Germany cannot duck its responsibility for the mismanagement of a eurozone system from which its own exporters have benefited greatly.

One can sympathise with German taxpayers who do not want to, as they see it, pay for a bail-out of Cyprus where the development of an overly large banking sector is threatening economic ruin. 

To placate them, German politicians with an eye on September elections pushed for ordinary Cypriot deposit holders to take some of the pain – the first time depositors have taken a hit in the eurozone banking crisis to date.

From a resolution point of view, it is a disastrous decision with the potential to spread panic across the entire eurozone. But does it make any ethical sense? The German argument is that countries that make economic mistakes must share in the pain of resolving them.

The Banker agrees with this notion but feels it should be equally applied. German politicians after all led their country into a monetary arrangement that was structurally flawed from the beginning. By distributing the Deutschemark, in proxy form as the euro, to a number of countries with poor monetary track records, Germany participated in a market illusion. The market assumed – wrongly as it turned out – that the euro in every country was now supported by German standards of fiscal rectitude and productivity gains. Meanwhile German industry benefited hugely by selling BMWs and Mercedes to Greeks and Portuguese who would not have been able to afford them priced in drachmas and escudos.
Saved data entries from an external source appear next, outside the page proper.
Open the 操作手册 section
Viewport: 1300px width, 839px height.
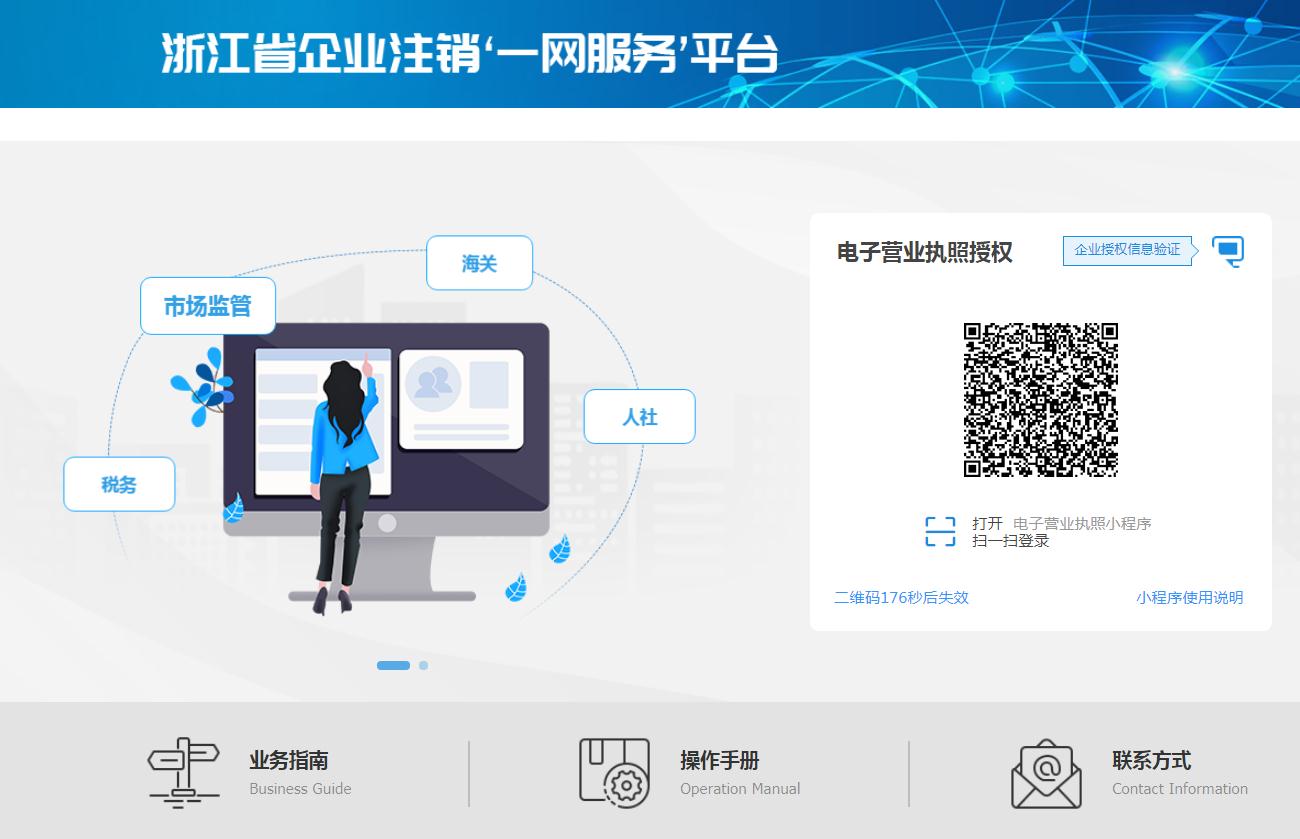click(x=720, y=761)
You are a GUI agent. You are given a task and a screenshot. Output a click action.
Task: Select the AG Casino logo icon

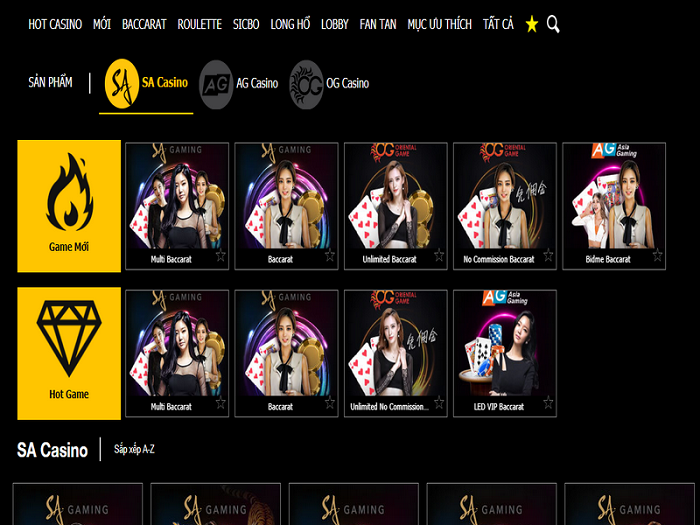(216, 84)
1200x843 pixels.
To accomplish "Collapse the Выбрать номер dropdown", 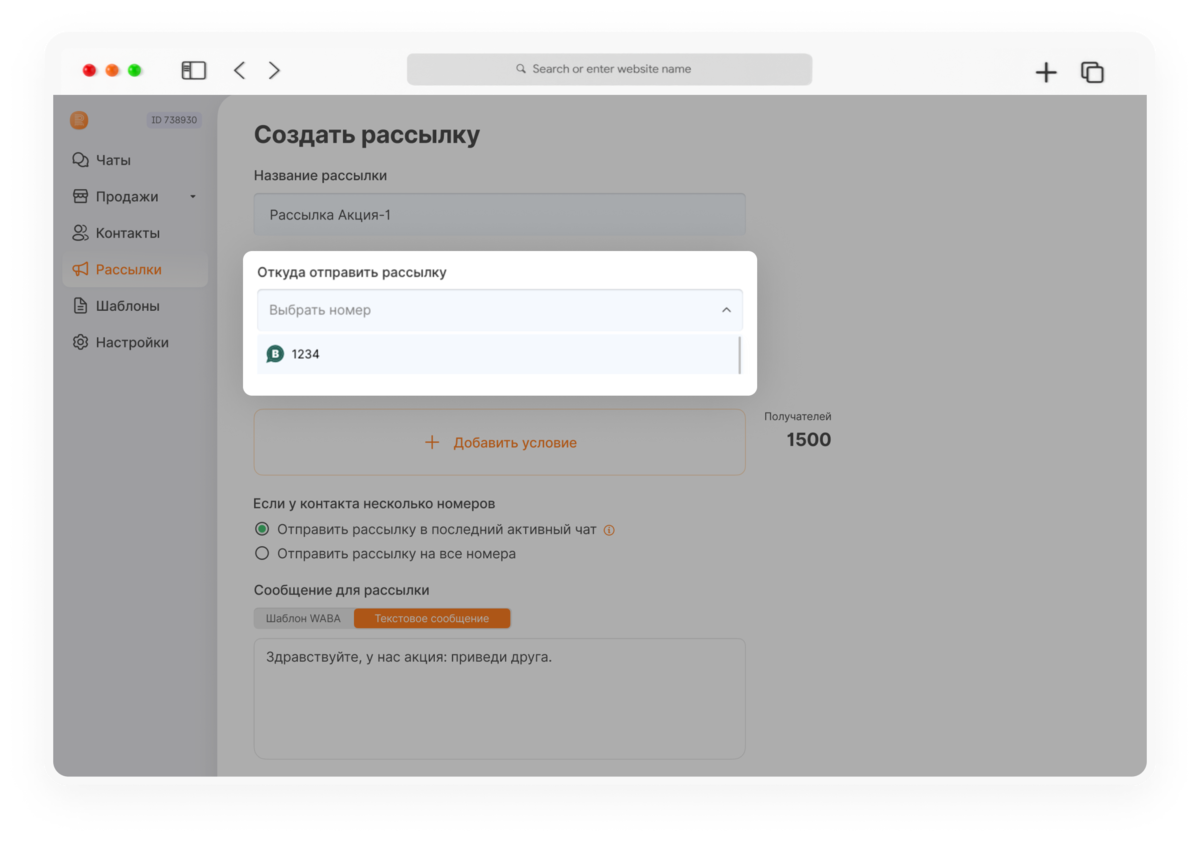I will coord(500,310).
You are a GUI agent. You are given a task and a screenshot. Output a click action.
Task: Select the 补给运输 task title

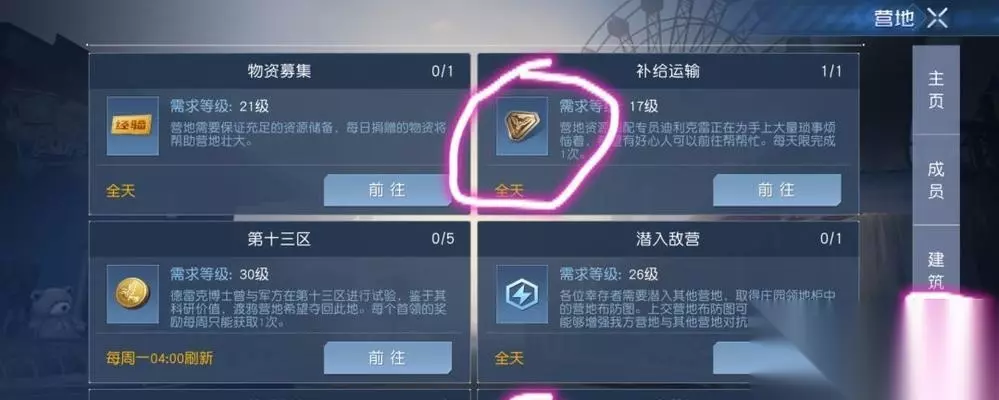tap(668, 71)
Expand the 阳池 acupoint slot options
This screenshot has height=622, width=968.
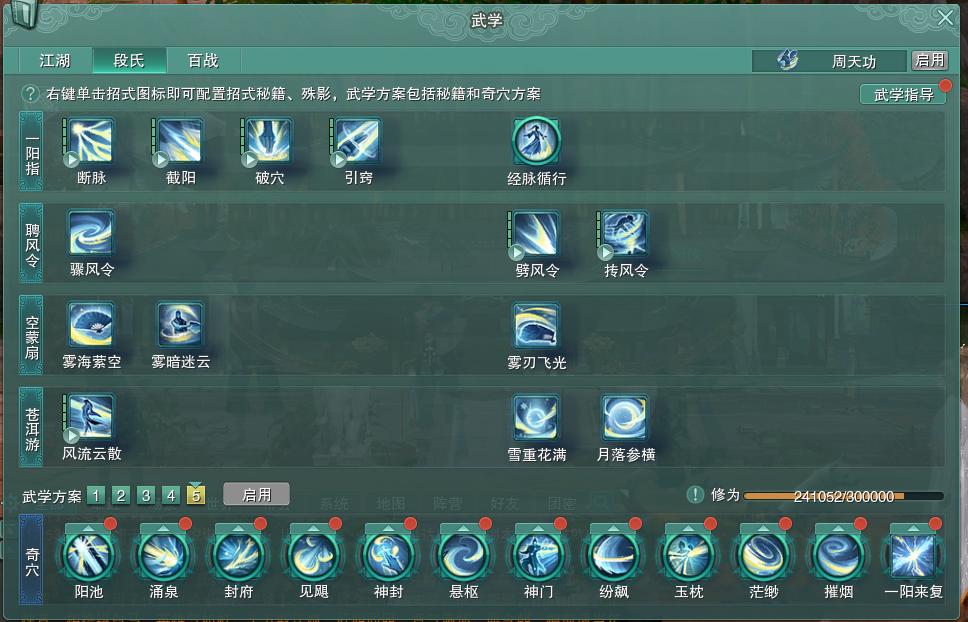88,528
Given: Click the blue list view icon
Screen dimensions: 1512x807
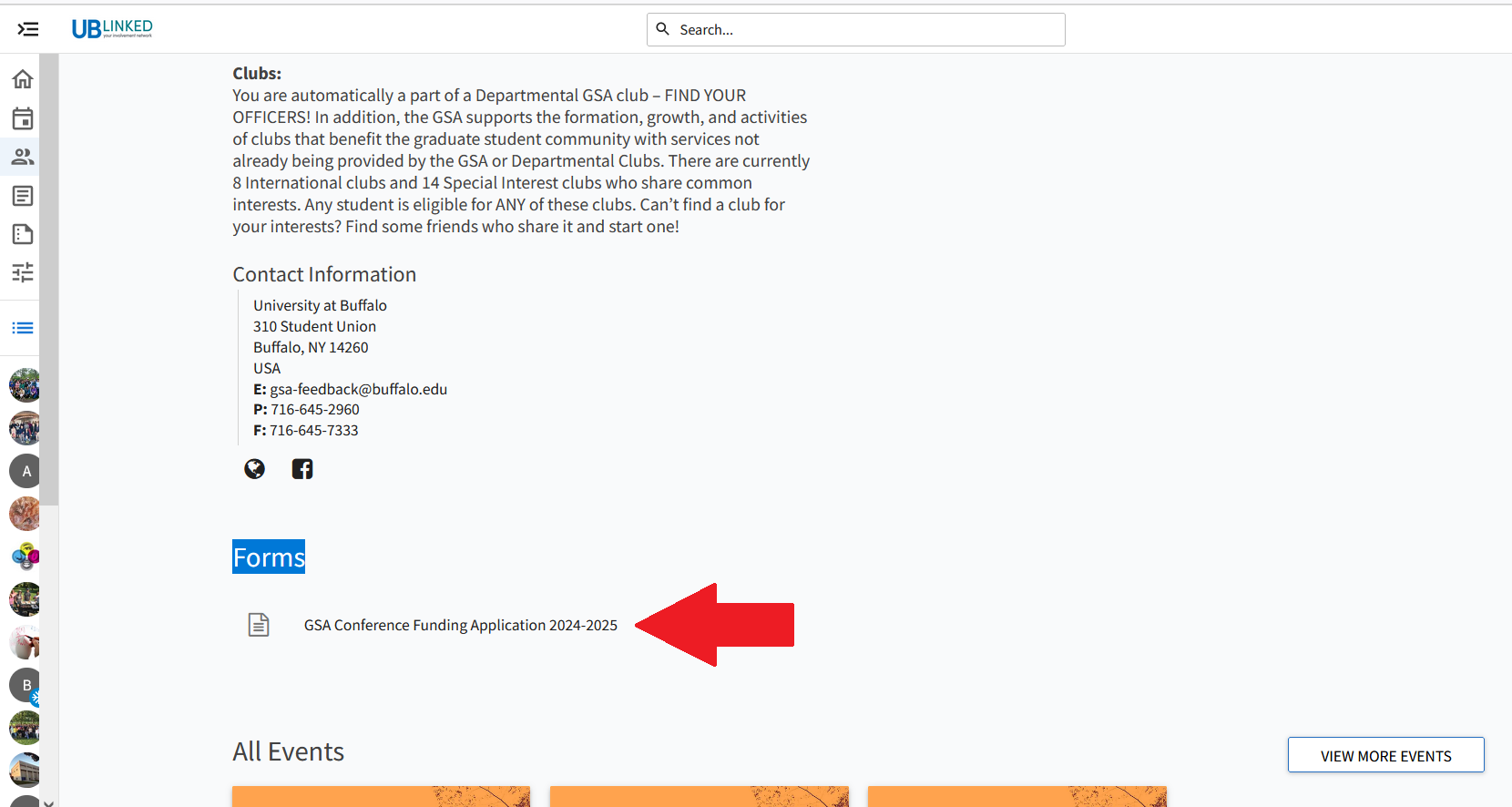Looking at the screenshot, I should [23, 328].
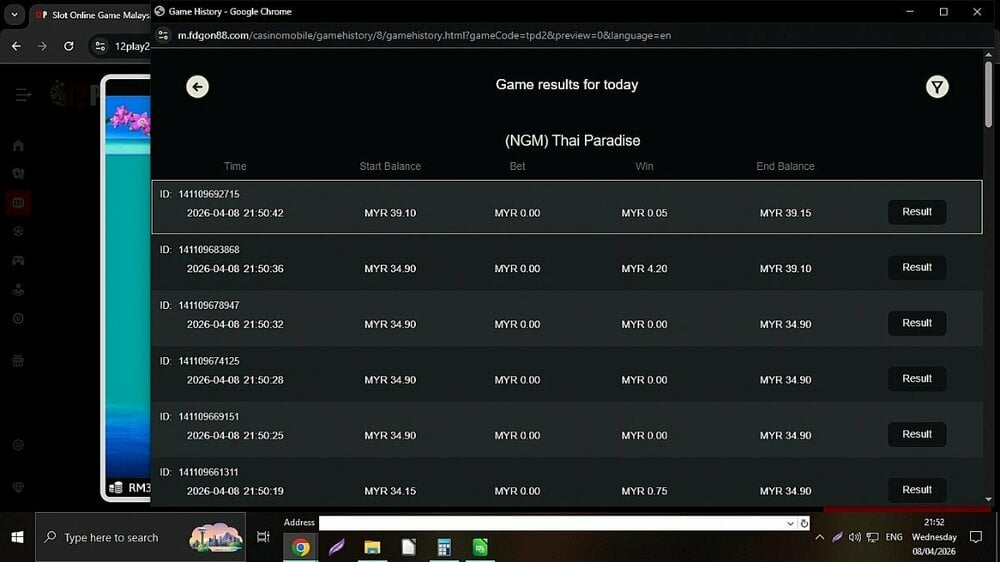Image resolution: width=1000 pixels, height=562 pixels.
Task: Select the slots icon highlighted in sidebar
Action: (18, 203)
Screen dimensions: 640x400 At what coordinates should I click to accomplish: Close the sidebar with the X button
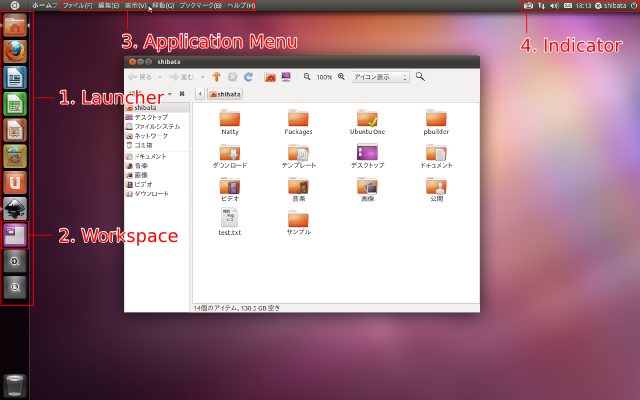click(x=182, y=94)
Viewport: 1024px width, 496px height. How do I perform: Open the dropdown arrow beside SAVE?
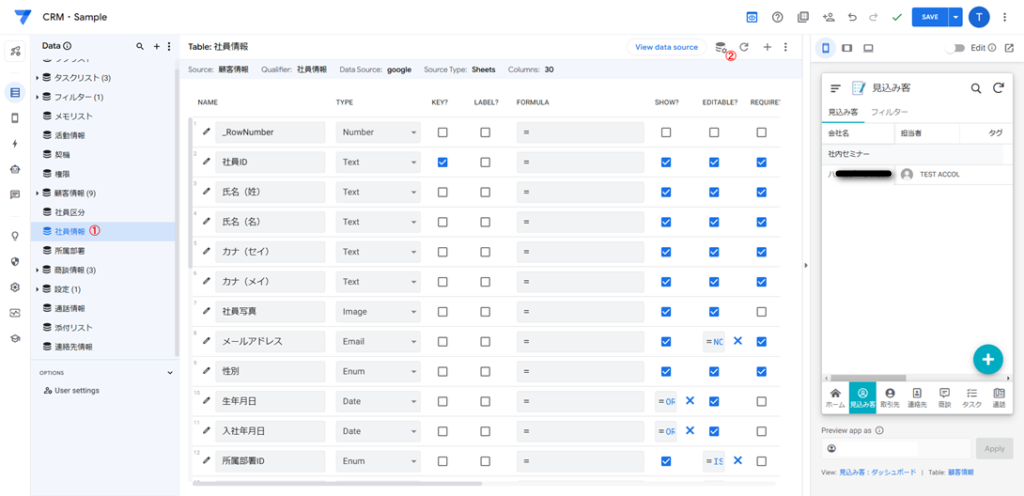coord(956,17)
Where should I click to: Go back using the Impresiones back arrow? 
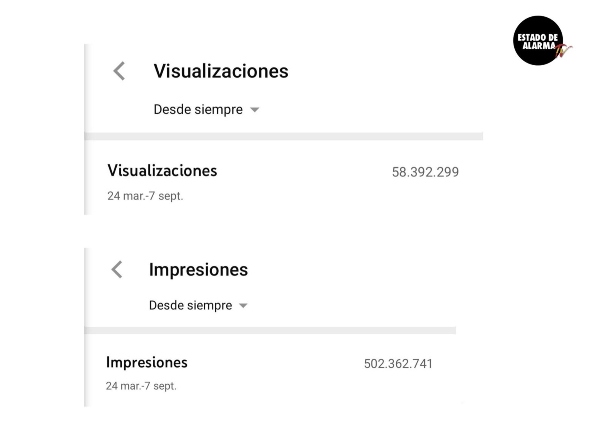[117, 269]
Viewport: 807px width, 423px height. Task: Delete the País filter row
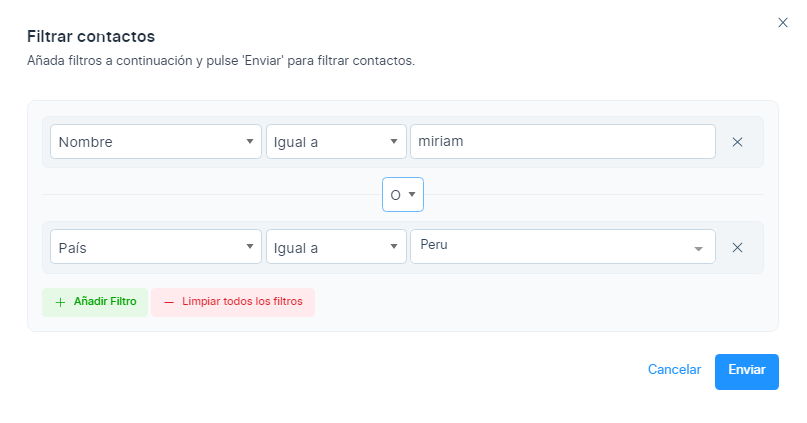pos(737,247)
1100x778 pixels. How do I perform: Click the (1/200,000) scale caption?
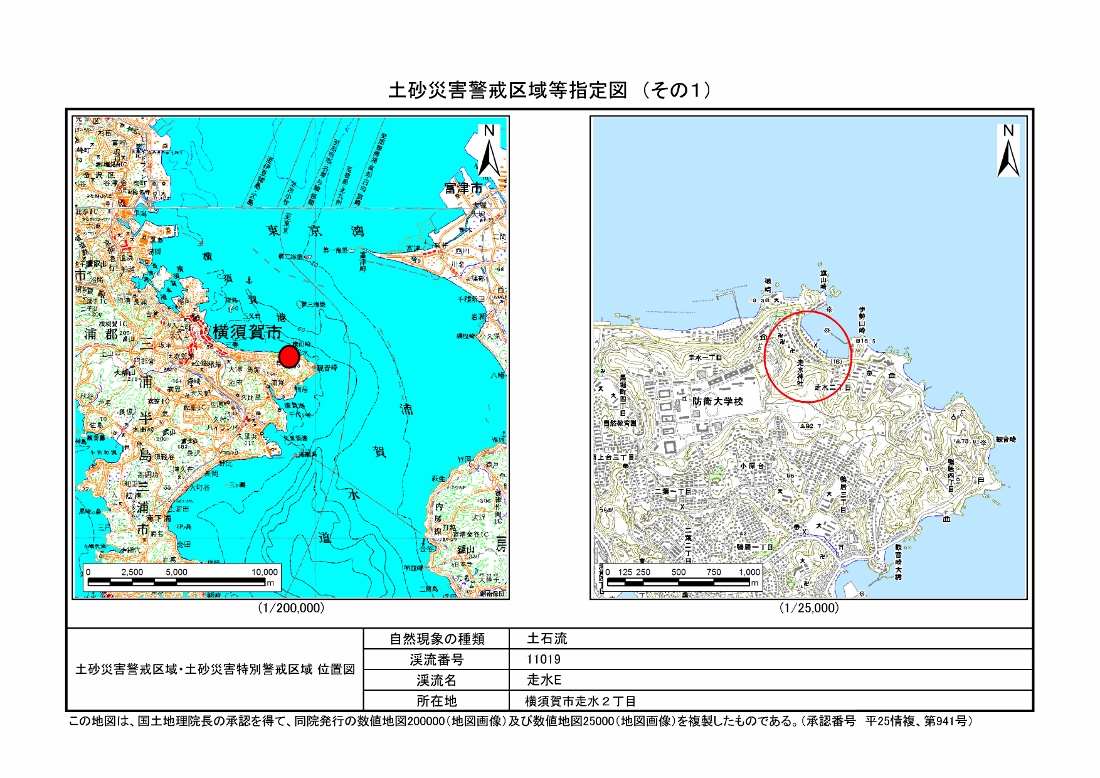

But now the game is up, the illusion is over and the search for someone to blame has started. The question is whether Cypriot depositors who elected a government that failed to regulate its banks are more culpable than German taxpayers whose politicians gave up monetary sovereignty and were reckless to the consequences? Maybe the likes of Germany’s finance minister Wolfgang Schäuble should spend less time blaming Cyprus for its broken model and more time apologising to German taxpayers for their country's involvement in a broken monetary arrangement.